Peruvians vote in presidential election

Peruvians head to polling stations to cast ballot in presidential election which marred by alleged vote-buying, guerilla attacks that killed four people

Photo by: AP
Photo by: AP

Electoral workers carry voting boxes to a polling station in Lima, Peru, Saturday, April 9, 2016.

Peruvians vote on Sunday on whether Keiko Fujimori, daughter of a former president jailed for massacres, should become their first female head of state in an election marred by alleged vote-buying and guerrilla attacks that killed four.

Half the candidates have dropped out or been excluded from the running under a tough new electoral law that saw Fujimori and other leading candidates accused of wooing voters with gifts.

Supporters of Peru's presidential candidate Keiko Fujimori of 'Fuerza Popular' party holding her pictures during her closing campaign meeting in Lima, Peru, April 7, 2016.

The 40-year-old daughter of former leader Alberto Fujimori survived the charges and is likely to win about a third of the vote, according to three opinion polls published on Friday.

That would send her to a runoff vote in June against whoever finishes second.

Fighting it out for second place are former Prime Minister and Wall Street banker Pedro Pablo Kuczynski and left-wing lawmaker Veronika Mendoza.

Nine other candidates have either been excluded for irregularities or dropped out for lack of support.

Keiko Fujimori’s father, Alberto Fujimori, who was in power between 1990 and 2000, is in jail for crimes against humanity.
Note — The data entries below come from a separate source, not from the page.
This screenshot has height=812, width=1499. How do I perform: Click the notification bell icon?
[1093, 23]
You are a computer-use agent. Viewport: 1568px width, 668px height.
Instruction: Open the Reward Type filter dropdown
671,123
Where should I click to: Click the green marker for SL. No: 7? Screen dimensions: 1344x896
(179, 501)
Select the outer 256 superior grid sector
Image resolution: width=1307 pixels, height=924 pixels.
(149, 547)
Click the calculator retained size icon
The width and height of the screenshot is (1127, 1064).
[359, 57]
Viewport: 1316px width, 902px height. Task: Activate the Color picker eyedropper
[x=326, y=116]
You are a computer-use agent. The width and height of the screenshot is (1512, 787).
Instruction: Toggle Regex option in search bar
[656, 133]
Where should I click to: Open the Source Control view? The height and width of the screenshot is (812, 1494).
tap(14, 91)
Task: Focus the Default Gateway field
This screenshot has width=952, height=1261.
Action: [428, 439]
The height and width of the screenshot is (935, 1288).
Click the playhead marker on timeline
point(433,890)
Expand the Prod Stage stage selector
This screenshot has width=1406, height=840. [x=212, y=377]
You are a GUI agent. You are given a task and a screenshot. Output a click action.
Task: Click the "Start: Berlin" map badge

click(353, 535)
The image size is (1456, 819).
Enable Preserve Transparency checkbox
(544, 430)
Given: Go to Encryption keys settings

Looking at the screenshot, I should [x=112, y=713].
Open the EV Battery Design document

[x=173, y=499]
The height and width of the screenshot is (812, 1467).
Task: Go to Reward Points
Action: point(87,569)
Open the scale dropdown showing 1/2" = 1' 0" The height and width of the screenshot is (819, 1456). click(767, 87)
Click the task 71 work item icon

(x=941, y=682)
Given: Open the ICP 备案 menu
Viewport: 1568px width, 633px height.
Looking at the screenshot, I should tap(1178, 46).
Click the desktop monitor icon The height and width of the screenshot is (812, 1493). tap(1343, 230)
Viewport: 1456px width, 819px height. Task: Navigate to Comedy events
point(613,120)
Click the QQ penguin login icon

The courts held him responsible for the massacre of 25 people he said were terrorists in 1991 and 1992.

The Fujimoris are among thousands of families of Japanese descent who immigrated to Peru in search of a better economic future.

Archive photo shows former Peruvian President Alberto Fujimori while speaking during a news conference in Bolivia, Jan. 23, 1997. (AP Archive)

Attacks before election

The conflict reared its head on Saturday, when four soldiers and a civilian were killed, in one of two attacks by remnants of Shining Path still hiding in the jungles of central Peru.

The three soldiers and a driver were killed as they were taking forces to guard voting stations in the Junin region.

Officials vowed the violence would not disrupt the election. Some 50,000 troops will be deployed to guard polling stations across the country of 30 million people.

Polling stations open at 1300 GMT and close at 2100 GMT, with the first official results expected by early Monday.